Per Martina quello era sempre il momento più difficile.
“ Scappo, vado a lavorare. Vi chiamo domani ok? Dài un bacio a tutti.”
“ Va bene. Te li saluto io. Tu stai attenta.”
“ Non preoccuparti.” Gli disse Martina dolcemente.
“ Va buo’…allora ciao.”
Sentire l’accento della sua lingua la metteva sempre di buonumore. Ancora di più se a farlo era Gennaro Esposito, suo padre. Riattaccò e rimase un attimo soprappensiero. Pensava a quanto le mancava la sua terra, con la sua gente, ma soprattutto con i suoi babà. Li adorava. Poteva mangiarsene anche tre di fila. Guardò l’orologio e si rese conto che era tardi. Tra mezz’ora sarebbe dovuta stare al Boca, il pub dove lavorava. Andò in bagno, si truccò in fretta e si diede una sistemata ai capelli. Prima di uscire preparò sulla scrivania i libri di filosofia che avrebbe dovuto cominciare a studiare quella notte. L’idea non la esaltava molto, ma si consolò pensando che come sempre le avrebbe fatto compagnia il grande Dj Charlie.
Alex Laguerra, raccogliendo il documento che gli era caduto a terra, pensò che non era più abituato a quel nome. Mentre si preparava a uscire per andare in radio, considerò la sua vita. La analizzò prima dal punto di vista di Charlie. Aveva ventotto anni, era un speaker radiofonico di grande successo e il suo conto in banca non era male. Poi arrivò il turno del punto di vista di Alex Laguerra e lì era un disastro. Insicuro, timido, trascurato. Aveva, infatti, ringraziato mille volte il Signore di avergli dato quel dono: quella cosa che scattava dentro di lui quando era dietro a un microfono e che, da Alex Laguerra, lo trasformava nel brillante Dj Charlie. Era assorto in quei pensieri quando sentì finalmente la porta dell’appartamento vicino aprirsi e chiudersi. Era lei. Guardò dallo spioncino e la vide davanti all’ascensore. Era ora di uscire.

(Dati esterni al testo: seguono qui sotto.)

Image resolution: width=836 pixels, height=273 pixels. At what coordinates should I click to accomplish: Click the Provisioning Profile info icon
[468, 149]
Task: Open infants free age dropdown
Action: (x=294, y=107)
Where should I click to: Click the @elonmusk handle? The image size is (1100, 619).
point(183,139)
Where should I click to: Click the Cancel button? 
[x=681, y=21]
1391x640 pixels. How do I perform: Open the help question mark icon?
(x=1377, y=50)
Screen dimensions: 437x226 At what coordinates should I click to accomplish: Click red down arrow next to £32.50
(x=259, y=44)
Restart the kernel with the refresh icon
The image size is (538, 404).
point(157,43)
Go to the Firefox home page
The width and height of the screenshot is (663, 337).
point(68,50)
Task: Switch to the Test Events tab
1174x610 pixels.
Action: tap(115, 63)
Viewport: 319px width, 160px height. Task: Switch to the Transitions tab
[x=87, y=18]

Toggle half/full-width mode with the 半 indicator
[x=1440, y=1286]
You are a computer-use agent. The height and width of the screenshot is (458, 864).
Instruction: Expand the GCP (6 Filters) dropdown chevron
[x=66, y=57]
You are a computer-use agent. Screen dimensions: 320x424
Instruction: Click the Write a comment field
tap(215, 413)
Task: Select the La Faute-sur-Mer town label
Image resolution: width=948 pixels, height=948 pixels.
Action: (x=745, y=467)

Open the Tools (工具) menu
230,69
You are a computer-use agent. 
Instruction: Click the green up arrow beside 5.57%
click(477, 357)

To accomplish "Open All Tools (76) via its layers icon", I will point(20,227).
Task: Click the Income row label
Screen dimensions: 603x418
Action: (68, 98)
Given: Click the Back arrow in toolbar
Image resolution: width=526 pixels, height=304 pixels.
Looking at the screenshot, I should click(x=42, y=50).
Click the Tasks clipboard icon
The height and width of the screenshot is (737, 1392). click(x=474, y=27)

A Martina, anche se aveva un aspetto buffo, piaceva quel ragazzo. Era sicura che sotto quella barba si nascondessero dei bei lineamenti. Anche per Alex era lo stesso. Lo facevano impazzire quei capelli ricci, quella pelle olivastra, le forme generose del corpo. Non aveva più di ventidue, ventitré anni pensò. Avrebbe voluto parlarle, ma oltre alla sua timidezza ci si mise anche l’ascensore, che arrivò al piano terra in un momento facendolo restare come sempre con mille parole in bocca. Si guardarono un attimo con la coda dell’occhio, poi ognuno andò per la sua strada.
“…Il vostro Charlie vi saluta ragazzacci…e mi raccomando, come abbiamo detto stasera, se qualcuno vi piace diteglielo! Senza paura. A domani ciao!”
“Che voce sexy quel Charlie” pensò Martina mentre chiudeva i libri e si buttava sul letto. Aveva ragione. Non doveva aver paura di manifestarsi. Pensava al ragazzo dell’ascensore. Domani gli avrebbe parlato a ogni costo pensò.
Alex si tolse il suo anello portafortuna che metteva sempre prima di iniziare. Anche quella notte era finita. Guardò il cellulare. Due ore prima l’aveva chiamato il padre. Era destinato a restare solo quell’uomo, pensò. Oltre alla moglie, che era poi sua madre, era riuscito ad allontanare anche lui.
Il giorno dopo, alla solita ora, l’ascensore arrivò al pianoterra. Alex con il viso tutto rosso di vergogna fece uscire prima lei.
“ Allora ciao, Alex.” disse allegra.
“ Ciao Martina.” rispose imbarazzato Alex.
“ Ci vediamo.”
“ Ci ve… ci vediamo ok.”
Lei lo seguì con lo sguardo mentre andava via. Era contentissima e tutto grazie al fantastico Dj Charlie. Le venne in mente di andare sotto la radio per ringraziarlo. Guardò l’orologio e pensò che per un ritardo di venti minuti al lavoro non sarebbe certo cascato il mondo.